■ WORK TO BE COMPLETED: Find the line with "Screen dimensions: 640x568" in the entries below, then reproduce it and every line after it down to and including the line with "Task: Click the thumbs-up", exactly.

━━ SOURCE MATERIAL

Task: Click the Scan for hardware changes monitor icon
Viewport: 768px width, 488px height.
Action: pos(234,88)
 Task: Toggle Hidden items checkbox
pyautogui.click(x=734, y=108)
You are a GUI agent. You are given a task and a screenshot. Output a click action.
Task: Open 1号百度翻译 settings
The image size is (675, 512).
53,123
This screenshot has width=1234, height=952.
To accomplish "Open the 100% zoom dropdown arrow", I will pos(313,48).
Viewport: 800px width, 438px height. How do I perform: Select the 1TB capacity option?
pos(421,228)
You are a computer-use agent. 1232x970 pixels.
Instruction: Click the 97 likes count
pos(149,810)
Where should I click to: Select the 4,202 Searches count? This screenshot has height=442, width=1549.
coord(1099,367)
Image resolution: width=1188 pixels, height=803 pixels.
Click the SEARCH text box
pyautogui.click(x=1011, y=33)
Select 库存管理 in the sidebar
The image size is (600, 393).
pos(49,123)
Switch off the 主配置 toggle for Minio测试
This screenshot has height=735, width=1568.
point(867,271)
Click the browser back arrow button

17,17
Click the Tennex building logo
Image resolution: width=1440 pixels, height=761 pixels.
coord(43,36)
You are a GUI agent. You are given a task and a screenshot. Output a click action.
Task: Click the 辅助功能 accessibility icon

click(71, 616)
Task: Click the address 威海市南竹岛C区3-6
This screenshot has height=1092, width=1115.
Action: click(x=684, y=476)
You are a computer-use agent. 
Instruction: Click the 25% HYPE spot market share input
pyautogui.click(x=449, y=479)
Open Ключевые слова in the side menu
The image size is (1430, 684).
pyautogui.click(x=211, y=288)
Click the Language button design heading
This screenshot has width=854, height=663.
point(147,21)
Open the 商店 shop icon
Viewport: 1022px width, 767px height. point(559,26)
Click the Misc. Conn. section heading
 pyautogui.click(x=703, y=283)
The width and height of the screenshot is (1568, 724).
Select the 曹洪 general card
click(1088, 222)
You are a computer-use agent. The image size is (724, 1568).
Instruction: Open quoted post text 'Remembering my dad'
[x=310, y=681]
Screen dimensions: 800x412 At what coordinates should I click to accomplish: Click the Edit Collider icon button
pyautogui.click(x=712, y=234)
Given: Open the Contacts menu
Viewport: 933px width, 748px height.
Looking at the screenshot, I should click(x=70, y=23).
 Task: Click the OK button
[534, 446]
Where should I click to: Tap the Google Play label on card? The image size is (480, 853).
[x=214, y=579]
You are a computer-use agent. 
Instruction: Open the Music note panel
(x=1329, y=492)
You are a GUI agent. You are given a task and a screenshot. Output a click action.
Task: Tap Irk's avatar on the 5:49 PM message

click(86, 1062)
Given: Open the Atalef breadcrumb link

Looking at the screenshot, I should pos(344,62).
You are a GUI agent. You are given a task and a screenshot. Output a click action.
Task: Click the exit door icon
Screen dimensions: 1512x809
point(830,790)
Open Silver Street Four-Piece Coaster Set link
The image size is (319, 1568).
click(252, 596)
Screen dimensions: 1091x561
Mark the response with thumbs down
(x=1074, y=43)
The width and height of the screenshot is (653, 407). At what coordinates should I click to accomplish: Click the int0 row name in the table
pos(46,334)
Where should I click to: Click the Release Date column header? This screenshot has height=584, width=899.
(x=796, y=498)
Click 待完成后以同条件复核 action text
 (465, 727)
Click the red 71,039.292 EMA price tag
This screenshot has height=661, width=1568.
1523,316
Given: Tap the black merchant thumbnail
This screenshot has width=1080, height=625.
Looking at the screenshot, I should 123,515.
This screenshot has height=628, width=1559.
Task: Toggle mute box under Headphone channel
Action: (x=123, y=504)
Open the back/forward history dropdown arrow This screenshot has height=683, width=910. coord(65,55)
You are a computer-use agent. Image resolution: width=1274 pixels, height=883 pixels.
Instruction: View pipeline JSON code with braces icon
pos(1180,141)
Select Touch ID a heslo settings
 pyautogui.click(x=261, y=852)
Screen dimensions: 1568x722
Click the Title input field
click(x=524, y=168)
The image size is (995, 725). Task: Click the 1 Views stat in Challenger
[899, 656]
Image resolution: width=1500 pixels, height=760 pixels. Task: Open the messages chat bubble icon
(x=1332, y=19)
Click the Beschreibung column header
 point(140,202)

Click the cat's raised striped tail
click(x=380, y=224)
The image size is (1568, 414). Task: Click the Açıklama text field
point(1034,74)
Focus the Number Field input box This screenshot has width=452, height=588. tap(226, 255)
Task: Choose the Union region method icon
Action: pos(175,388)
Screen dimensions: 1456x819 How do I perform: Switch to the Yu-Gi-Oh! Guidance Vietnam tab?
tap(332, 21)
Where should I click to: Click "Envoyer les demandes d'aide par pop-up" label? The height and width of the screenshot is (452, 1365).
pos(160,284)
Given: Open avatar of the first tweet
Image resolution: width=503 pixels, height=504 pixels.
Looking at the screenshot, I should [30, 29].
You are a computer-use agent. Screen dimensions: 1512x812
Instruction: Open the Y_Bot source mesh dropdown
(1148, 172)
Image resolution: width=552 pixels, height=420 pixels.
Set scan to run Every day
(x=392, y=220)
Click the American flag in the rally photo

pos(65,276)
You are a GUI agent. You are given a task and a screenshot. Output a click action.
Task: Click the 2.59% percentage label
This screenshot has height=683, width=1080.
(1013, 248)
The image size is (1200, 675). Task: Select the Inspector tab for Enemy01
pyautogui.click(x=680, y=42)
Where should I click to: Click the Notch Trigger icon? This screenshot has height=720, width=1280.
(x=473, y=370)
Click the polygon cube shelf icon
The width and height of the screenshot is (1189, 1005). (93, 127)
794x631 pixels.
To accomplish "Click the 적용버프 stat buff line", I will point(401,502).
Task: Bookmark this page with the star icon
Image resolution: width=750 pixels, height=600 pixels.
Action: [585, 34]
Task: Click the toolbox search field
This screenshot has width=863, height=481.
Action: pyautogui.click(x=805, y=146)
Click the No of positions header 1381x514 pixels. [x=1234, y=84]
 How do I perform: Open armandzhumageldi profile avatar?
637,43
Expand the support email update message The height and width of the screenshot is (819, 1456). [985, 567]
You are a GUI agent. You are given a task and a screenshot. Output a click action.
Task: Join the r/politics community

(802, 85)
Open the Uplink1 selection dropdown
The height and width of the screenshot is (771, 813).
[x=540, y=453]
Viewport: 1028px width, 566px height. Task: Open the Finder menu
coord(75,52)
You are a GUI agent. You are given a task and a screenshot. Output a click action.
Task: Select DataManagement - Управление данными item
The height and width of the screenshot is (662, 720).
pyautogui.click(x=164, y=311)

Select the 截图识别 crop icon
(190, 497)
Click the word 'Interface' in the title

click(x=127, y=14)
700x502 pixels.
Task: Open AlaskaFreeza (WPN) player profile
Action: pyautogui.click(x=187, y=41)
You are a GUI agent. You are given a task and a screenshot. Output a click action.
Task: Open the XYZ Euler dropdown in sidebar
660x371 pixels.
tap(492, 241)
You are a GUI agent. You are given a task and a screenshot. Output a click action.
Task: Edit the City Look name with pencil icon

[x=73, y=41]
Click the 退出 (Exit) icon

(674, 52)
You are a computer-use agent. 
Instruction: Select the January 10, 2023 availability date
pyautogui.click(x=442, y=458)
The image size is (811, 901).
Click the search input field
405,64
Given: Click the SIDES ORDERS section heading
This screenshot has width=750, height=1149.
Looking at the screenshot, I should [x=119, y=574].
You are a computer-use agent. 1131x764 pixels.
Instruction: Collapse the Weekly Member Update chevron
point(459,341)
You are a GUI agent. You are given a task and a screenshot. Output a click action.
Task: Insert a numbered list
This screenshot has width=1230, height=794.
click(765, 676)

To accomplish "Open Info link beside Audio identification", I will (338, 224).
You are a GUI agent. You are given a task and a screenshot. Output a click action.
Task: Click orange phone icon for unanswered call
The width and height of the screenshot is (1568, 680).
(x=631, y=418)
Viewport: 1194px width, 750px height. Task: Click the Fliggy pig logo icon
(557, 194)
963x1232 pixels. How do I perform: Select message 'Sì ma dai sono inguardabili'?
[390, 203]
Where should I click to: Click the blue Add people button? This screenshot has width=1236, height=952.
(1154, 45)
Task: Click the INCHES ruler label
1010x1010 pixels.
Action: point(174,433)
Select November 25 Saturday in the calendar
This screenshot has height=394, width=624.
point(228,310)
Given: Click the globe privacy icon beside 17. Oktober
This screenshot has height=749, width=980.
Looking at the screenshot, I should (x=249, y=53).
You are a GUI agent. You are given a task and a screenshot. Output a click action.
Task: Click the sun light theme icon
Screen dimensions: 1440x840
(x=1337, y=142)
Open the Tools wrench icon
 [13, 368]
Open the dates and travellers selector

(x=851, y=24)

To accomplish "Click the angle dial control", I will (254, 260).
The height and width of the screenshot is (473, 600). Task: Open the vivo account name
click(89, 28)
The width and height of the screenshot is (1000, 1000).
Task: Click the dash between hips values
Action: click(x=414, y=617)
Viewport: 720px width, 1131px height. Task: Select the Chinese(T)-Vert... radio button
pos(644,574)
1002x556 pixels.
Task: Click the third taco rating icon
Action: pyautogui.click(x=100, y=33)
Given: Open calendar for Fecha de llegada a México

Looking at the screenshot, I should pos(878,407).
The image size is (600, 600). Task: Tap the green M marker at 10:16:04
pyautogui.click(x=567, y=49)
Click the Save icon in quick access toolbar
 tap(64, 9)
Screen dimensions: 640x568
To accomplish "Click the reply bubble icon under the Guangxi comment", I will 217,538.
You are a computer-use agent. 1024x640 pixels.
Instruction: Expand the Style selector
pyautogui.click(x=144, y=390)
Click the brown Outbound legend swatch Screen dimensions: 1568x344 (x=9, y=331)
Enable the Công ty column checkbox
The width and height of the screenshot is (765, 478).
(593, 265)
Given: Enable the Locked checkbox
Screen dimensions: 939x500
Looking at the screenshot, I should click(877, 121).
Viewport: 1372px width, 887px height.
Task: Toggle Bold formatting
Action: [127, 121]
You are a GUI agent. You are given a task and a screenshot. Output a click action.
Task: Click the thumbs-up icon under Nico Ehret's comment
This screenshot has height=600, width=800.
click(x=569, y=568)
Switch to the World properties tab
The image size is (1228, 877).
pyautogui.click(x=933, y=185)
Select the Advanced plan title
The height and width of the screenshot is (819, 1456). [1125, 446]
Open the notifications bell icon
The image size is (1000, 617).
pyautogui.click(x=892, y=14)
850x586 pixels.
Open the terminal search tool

━━━━

■ RESULT OF THE TASK:
Screen dimensions: 640x568
To accomplish "Click the reply bubble icon under the Guangxi comment", I will 217,538.
You are a computer-use agent. 1024x640 pixels.
Instruction: Expand the Style selector
pyautogui.click(x=144, y=390)
Click the brown Outbound legend swatch Screen dimensions: 1568x344 (x=9, y=331)
Enable the Công ty column checkbox
The width and height of the screenshot is (765, 478).
(593, 265)
Given: Enable the Locked checkbox
Screen dimensions: 939x500
Looking at the screenshot, I should click(877, 121).
Viewport: 1372px width, 887px height.
Task: Toggle Bold formatting
Action: [127, 121]
You are a GUI agent. You are given a task and a screenshot. Output a click action.
Task: Click the thumbs-up icon under Nico Ehret's comment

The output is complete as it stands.